Work order
Using the data beneath this instruction, retype only the lines from the one that contains "WordPress.org (669, 1356)" down to the one that contains "Our Facebook Page (560, 2366)", both included, exactly as they appear.
•••
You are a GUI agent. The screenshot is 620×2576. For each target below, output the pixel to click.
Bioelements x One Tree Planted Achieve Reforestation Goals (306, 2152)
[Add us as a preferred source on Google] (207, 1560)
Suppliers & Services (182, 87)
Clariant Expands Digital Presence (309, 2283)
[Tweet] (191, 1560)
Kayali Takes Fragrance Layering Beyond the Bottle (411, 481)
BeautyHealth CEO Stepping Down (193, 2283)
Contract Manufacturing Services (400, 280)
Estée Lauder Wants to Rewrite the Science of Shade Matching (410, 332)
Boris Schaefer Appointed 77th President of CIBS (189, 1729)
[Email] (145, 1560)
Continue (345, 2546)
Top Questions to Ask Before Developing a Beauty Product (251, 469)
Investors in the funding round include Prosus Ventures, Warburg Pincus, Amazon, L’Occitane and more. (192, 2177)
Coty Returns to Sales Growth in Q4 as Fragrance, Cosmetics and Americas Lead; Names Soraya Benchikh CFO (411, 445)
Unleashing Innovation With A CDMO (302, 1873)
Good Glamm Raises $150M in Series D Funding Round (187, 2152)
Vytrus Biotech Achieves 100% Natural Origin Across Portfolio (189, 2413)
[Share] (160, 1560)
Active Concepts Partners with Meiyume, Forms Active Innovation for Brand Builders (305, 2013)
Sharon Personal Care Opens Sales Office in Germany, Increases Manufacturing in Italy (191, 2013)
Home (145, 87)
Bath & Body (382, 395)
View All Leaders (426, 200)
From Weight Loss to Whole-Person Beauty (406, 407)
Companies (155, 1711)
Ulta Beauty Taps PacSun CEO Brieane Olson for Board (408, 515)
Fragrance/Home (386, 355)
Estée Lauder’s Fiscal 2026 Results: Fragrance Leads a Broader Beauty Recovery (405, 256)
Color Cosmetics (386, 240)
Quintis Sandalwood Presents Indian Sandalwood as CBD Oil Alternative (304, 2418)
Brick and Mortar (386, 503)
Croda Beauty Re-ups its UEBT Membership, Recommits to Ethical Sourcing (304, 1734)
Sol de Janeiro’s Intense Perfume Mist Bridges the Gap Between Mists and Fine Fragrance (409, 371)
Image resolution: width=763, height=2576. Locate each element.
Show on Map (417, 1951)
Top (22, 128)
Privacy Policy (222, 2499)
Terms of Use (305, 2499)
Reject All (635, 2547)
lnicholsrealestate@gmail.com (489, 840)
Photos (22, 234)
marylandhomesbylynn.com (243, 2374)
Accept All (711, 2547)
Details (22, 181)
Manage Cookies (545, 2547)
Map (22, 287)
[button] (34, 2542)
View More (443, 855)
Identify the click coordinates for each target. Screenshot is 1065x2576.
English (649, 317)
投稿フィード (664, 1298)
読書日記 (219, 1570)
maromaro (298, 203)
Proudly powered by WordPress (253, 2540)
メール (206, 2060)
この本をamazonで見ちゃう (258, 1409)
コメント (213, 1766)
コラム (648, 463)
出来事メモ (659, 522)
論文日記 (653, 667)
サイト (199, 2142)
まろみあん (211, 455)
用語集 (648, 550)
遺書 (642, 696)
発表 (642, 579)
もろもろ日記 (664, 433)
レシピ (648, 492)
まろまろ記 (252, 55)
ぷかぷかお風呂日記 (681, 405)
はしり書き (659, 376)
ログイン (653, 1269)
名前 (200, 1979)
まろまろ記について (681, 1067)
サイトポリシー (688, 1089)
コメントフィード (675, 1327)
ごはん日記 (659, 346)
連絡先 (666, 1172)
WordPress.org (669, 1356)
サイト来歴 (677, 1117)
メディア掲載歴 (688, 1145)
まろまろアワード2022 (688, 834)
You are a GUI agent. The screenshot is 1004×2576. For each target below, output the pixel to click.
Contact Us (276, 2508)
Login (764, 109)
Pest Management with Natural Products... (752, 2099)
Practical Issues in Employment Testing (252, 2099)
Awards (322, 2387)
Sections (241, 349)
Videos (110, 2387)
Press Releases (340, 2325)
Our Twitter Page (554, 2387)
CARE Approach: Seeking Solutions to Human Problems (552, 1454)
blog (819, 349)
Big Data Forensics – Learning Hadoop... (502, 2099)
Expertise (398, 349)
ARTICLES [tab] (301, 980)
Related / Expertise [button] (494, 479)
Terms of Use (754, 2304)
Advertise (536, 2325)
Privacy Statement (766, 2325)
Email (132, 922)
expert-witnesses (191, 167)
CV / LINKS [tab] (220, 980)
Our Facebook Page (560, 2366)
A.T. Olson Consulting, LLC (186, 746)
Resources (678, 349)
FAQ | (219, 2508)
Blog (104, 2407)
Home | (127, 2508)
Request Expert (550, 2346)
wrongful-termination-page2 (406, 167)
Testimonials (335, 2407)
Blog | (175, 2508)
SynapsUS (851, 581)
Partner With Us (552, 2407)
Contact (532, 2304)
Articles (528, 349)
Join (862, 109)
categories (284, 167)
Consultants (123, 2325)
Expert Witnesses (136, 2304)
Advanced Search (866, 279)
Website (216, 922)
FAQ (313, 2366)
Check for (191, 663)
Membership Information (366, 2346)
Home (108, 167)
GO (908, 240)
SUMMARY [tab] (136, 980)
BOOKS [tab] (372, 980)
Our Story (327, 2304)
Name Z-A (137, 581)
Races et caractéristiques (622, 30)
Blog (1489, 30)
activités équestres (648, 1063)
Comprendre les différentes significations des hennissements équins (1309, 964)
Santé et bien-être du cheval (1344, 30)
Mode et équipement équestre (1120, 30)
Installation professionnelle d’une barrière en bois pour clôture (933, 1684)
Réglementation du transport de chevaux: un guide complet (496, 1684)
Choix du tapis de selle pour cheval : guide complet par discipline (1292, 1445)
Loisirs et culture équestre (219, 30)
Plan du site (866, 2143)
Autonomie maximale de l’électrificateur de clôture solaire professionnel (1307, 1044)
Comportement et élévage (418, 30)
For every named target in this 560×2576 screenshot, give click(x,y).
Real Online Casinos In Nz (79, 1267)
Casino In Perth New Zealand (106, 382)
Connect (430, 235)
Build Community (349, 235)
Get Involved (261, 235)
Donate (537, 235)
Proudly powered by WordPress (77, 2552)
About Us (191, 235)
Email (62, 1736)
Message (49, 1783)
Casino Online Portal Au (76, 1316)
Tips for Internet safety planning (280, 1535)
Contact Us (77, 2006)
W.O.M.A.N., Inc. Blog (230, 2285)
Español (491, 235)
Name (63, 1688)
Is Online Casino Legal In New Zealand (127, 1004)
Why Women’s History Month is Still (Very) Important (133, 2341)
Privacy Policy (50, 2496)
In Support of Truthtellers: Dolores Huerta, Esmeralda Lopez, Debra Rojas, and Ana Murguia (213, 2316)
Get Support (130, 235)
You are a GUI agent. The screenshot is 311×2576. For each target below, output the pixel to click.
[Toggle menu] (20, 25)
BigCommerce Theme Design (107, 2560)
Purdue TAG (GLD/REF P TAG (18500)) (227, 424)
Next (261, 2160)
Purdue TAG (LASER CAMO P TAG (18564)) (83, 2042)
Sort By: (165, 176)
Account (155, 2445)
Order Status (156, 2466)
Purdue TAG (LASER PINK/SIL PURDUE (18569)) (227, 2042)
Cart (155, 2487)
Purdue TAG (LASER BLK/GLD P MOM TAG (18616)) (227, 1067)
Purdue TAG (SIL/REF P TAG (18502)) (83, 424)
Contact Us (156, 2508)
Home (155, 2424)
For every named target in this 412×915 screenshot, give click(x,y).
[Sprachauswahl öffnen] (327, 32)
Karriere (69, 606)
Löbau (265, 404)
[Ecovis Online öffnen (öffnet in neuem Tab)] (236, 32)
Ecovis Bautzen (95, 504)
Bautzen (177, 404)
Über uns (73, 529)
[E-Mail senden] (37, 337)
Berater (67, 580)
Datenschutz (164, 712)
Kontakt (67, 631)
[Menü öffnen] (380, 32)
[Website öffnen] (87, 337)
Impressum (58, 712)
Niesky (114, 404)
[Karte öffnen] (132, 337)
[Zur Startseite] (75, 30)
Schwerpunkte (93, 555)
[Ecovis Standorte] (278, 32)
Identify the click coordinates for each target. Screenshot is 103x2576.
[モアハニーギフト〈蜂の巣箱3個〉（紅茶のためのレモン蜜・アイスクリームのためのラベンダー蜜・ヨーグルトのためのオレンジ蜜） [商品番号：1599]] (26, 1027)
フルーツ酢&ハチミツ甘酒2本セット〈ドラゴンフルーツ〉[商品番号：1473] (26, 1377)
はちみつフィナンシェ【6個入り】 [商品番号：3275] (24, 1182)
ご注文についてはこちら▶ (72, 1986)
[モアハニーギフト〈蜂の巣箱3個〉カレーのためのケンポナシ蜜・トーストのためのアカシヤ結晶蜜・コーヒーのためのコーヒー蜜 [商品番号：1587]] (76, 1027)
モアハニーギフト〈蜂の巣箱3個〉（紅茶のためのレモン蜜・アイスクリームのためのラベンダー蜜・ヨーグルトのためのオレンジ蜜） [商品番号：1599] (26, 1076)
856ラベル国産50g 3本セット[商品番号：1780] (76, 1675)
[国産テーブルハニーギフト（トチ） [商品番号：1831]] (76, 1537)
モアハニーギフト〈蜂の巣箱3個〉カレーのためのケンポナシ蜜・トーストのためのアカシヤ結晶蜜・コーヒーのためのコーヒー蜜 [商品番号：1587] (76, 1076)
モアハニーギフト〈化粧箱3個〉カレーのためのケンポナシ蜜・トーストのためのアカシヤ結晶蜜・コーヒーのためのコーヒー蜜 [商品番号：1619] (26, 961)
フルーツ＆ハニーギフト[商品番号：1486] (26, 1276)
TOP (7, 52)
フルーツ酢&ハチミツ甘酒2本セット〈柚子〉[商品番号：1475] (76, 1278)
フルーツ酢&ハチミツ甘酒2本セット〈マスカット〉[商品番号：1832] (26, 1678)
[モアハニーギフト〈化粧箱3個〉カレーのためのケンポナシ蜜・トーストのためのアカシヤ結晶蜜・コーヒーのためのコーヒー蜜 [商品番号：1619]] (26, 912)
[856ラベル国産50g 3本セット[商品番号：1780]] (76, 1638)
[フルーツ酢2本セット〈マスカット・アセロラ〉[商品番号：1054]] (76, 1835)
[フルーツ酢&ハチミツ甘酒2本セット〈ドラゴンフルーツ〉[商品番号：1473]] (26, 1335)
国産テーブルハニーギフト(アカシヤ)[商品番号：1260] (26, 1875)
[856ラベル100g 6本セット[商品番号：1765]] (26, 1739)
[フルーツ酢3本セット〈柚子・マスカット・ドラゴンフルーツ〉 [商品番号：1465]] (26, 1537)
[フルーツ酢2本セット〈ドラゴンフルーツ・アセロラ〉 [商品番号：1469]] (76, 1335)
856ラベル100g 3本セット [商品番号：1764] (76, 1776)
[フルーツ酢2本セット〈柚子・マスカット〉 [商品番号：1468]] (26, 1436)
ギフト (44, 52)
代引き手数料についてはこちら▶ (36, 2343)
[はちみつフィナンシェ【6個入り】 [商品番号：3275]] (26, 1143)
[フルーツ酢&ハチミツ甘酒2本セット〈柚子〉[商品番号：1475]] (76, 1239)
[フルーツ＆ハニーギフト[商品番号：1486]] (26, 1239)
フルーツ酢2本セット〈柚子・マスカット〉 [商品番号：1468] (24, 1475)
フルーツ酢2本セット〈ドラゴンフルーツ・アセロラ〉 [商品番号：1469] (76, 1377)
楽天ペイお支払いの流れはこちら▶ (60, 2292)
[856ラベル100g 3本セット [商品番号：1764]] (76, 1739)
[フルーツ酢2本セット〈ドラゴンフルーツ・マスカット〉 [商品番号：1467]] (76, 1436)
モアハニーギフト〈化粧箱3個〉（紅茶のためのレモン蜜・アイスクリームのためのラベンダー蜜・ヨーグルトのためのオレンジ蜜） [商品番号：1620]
•••
Completed exercise
WordPress.org (669, 1356)
サイト来歴 (677, 1117)
メディア掲載歴 (688, 1145)
まろまろアワード2022 (688, 834)
You are a GUI agent. The screenshot is 1004×2576. For each target below, output the pixel to click.
Contact Us (276, 2508)
Login (764, 109)
Pest Management with Natural Products... (752, 2099)
Practical Issues in Employment Testing (252, 2099)
Awards (322, 2387)
Sections (241, 349)
Videos (110, 2387)
Press Releases (340, 2325)
Our Twitter Page (554, 2387)
CARE Approach: Seeking Solutions to Human Problems (552, 1454)
blog (819, 349)
Big Data Forensics – Learning Hadoop... (502, 2099)
Expertise (398, 349)
ARTICLES [tab] (301, 980)
Related / Expertise [button] (494, 479)
Terms of Use (754, 2304)
Advertise (536, 2325)
Privacy Statement (766, 2325)
Email (132, 922)
expert-witnesses (191, 167)
CV / LINKS [tab] (220, 980)
Our Facebook Page (560, 2366)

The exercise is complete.